1. A child born to citizen parents on US soil, taken overseas after a few months, raised there until age 35, returns and runs for president at age 49. Same issues, Constitutionally eligible. Should the Constitution be changed for this situation? Did the Founders err?

I thought I addressed it. Perhaps not to the extent that you were interested, so I'll elaborate. No, the Constitution should not be changed for this situation. It was the intent of the founders that the citizenry itself should be the final arbiter on the loyalty\fitness question. Now before you assert that is what occurred in 2008, I will argue that the citizenry has long been misinformed about what is the correct Article II meaning of "natural born citizen", so in the presence of faulty information, the citizenry was unable to make an informed judgement. Most people believe that it is the job of the States to determine eligibility, and they cannot conceive that someone could get through the process without this having been accomplished and the individual accepted.

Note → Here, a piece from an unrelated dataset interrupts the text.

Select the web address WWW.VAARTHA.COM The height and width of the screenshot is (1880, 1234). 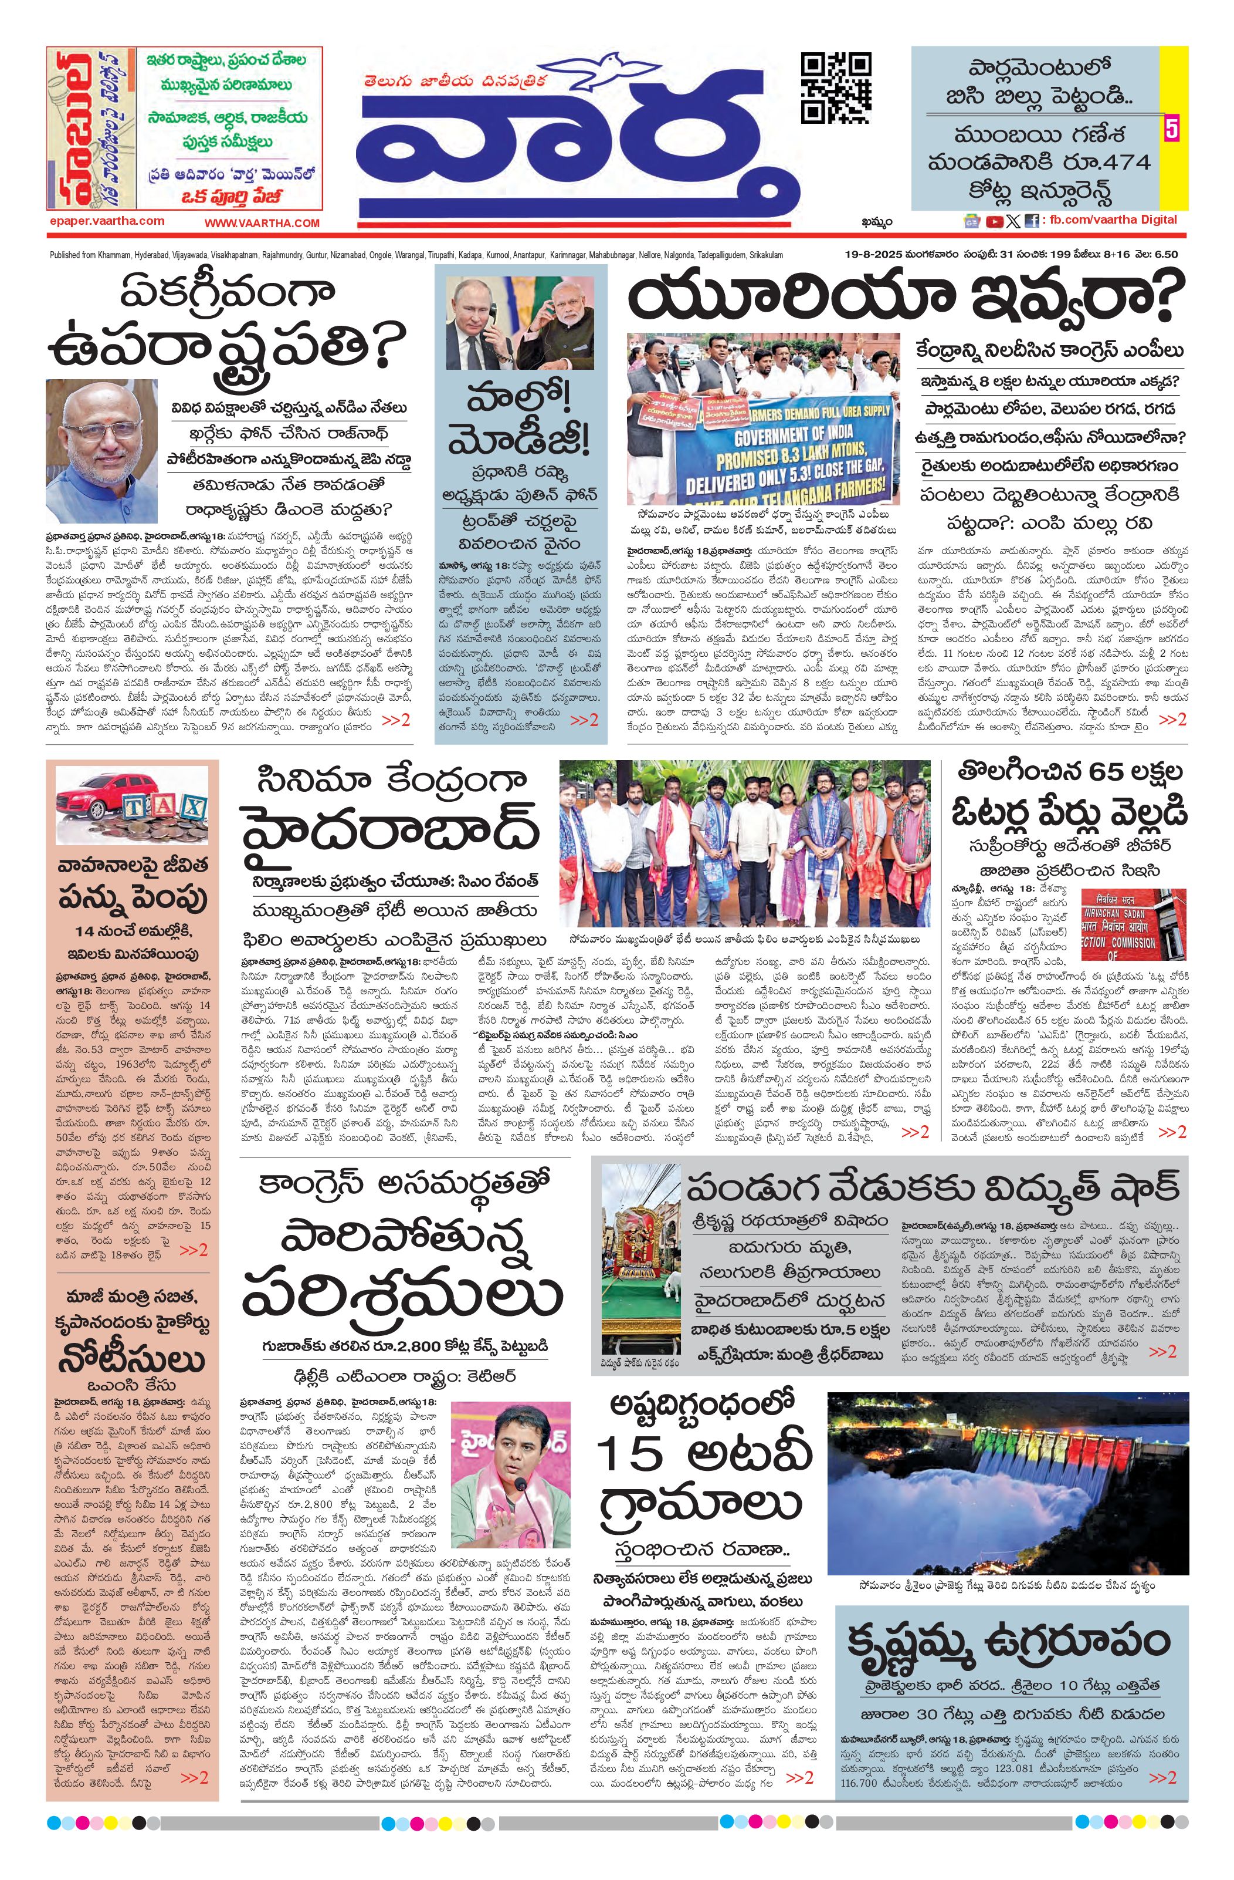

Little do they know that all 50 state's election officials not only failed to do their job, but they don't even understand correctly what their job is!

2. Are you one of those “living Constitution” people? One who wants to “modernize” without formal amendment because of modern changes - in this case more and faster global travel?

No, absolutely not. That is why I find it offensive for people to argue that the 14th amendment changed article II. A common principle of legal interpretation is that a subsequent law cannot amend or repeal a previous law unless it is explicitly stated that it do so.

My understanding is that the meaning of the Constitution is the exact same today as it was in 1787 unless expressly changed by amendment. There are a few areas where the details referenced might change, (such as the difference between flintlocks and Modern rifles, or Newspapers and Television transmitters) but the meaning and intent is still consistent with the original meaning and intent. (That the people have "arms" and "freedom of Speech and the Press." )

645 posted on 02/16/2012 9:15:54 AM PST by DiogenesLamp (Partus Sequitur Patrem)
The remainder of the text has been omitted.